Prompt: Using the records below, filter out every line that lacks "computer" and copy the rest.

[Data extracted from a collection]
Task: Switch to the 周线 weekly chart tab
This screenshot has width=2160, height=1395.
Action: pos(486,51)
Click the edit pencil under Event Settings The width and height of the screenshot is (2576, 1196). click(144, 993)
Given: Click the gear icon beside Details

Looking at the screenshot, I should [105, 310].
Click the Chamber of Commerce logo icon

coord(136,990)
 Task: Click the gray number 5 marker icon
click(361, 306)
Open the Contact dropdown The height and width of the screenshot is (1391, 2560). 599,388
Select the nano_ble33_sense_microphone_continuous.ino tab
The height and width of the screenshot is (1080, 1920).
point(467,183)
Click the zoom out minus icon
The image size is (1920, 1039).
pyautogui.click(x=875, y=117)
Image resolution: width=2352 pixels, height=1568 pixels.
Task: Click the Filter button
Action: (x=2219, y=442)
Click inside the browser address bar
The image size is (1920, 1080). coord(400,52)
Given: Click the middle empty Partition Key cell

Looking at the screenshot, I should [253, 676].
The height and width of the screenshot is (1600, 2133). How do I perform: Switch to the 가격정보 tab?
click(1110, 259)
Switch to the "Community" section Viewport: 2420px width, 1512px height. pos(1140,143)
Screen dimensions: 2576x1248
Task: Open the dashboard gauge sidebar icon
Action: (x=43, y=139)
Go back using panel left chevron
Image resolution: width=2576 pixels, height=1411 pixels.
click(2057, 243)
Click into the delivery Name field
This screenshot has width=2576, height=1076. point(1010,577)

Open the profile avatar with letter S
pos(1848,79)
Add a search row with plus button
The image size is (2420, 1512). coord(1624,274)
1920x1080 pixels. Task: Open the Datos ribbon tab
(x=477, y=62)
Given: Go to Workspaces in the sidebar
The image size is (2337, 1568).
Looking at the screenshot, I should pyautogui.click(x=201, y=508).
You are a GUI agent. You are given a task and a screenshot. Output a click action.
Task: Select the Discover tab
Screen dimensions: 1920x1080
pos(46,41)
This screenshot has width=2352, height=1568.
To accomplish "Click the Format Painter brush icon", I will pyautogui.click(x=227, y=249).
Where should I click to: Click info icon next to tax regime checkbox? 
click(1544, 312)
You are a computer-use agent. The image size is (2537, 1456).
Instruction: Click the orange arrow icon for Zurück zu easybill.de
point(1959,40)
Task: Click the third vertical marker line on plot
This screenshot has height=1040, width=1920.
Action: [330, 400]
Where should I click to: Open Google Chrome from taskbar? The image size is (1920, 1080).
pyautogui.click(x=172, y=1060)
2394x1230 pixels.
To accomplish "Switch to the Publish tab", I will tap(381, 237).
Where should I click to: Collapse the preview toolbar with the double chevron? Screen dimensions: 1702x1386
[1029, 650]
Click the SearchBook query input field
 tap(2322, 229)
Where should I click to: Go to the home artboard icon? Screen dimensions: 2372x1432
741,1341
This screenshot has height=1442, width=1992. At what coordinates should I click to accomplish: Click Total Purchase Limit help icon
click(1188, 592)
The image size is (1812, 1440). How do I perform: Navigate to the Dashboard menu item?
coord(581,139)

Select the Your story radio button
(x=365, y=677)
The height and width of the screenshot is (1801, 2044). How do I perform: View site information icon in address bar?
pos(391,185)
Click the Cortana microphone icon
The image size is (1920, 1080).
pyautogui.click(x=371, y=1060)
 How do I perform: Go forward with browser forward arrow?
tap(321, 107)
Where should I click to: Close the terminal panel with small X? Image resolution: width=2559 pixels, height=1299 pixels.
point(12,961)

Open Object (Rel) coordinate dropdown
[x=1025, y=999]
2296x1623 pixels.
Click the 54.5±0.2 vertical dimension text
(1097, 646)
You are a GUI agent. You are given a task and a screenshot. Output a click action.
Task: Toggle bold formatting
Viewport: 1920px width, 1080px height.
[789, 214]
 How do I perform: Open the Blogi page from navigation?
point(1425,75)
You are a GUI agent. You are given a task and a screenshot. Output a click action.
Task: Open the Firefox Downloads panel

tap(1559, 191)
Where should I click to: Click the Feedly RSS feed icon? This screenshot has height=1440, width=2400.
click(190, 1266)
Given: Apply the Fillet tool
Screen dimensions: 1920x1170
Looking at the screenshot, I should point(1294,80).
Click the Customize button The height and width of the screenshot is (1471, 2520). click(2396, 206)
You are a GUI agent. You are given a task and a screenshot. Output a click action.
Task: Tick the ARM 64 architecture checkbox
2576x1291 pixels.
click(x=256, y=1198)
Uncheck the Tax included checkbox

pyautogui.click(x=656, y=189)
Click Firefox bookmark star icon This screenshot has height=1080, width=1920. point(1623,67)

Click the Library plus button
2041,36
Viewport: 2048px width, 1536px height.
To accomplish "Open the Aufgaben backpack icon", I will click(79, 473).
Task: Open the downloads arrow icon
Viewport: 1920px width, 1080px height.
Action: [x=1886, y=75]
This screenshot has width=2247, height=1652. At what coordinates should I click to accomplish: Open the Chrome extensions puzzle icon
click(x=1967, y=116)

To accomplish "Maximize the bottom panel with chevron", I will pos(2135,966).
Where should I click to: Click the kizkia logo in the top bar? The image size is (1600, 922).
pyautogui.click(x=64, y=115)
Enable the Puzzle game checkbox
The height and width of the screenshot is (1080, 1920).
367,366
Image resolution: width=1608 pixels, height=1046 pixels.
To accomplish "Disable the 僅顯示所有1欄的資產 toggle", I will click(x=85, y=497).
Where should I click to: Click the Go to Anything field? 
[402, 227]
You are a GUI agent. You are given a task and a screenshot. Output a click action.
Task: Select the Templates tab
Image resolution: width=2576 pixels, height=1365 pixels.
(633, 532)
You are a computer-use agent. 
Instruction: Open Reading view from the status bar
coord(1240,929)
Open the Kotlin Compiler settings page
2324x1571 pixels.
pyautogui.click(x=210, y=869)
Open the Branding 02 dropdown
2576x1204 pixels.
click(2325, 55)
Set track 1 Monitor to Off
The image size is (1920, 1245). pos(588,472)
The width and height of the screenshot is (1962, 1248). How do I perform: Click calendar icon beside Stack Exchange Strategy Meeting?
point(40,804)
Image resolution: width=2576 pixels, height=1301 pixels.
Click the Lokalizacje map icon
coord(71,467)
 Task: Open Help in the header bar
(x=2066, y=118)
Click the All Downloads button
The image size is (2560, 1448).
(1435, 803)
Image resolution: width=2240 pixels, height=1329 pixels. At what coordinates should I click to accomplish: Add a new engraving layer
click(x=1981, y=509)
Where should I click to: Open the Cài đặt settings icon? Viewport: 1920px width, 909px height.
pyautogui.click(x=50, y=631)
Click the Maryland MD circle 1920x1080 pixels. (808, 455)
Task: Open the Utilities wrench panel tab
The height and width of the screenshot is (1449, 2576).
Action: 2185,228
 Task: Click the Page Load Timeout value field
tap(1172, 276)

Reply to the exercise:
You are a computer-use agent. The image size is (2537, 1456).
You are a computer-use agent. 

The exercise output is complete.